Is NASA’s Kepler spacecraft, that amazing extrasolar-planet-spotter in the sky, down for the count? No one’s said definitively, but that seems to be the tone of the conversation from those who know best.
Kepler, that giant space-borne camera that has been staring at a patch of 150,000 stars in Cygnus for the past few years, has encountered technical problems with its reaction wheels. These reaction wheels are somewhat like gyroscopes: heavy disks spun with electric motors, and by speeding up or slowing down their spin the rest of the spacecraft can be turned this way and that, or kept pointing steadily in a desired direction—a function critical to all telescopes that need to point continuously at a specific spot in the sky.
It’s like a plot twist from a sci-fi thriller movie or TV series cliff-hanger: NASA’s Kepler spacecraft, after searching doggedly for a habitable extrasolar planet for the last few years, is just about to reveal the presence of another Earth, when suddenly a malfunction shuts it down, snatching potentially one of the most Earth-shaking discoveries of all time right out from under us!
“I’ve gathered you all here to reveal the identity of the mystery person. It is none other than…we regret to inform you that the show has just been cancelled….”

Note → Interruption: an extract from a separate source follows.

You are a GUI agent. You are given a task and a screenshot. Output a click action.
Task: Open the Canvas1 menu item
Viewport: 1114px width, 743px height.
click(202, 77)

So, the back story is Kepler was launched to search for Earth-sized planets orbiting their stars within their habitable zones, just the right distance so that temperatures are moderate enough for liquid water to exist on the surface. Much more difficult to detect than the first exoplanets we began finding—so called “Hot Jupiters”—Earth analogs are much smaller and orbit their stars far less frequently.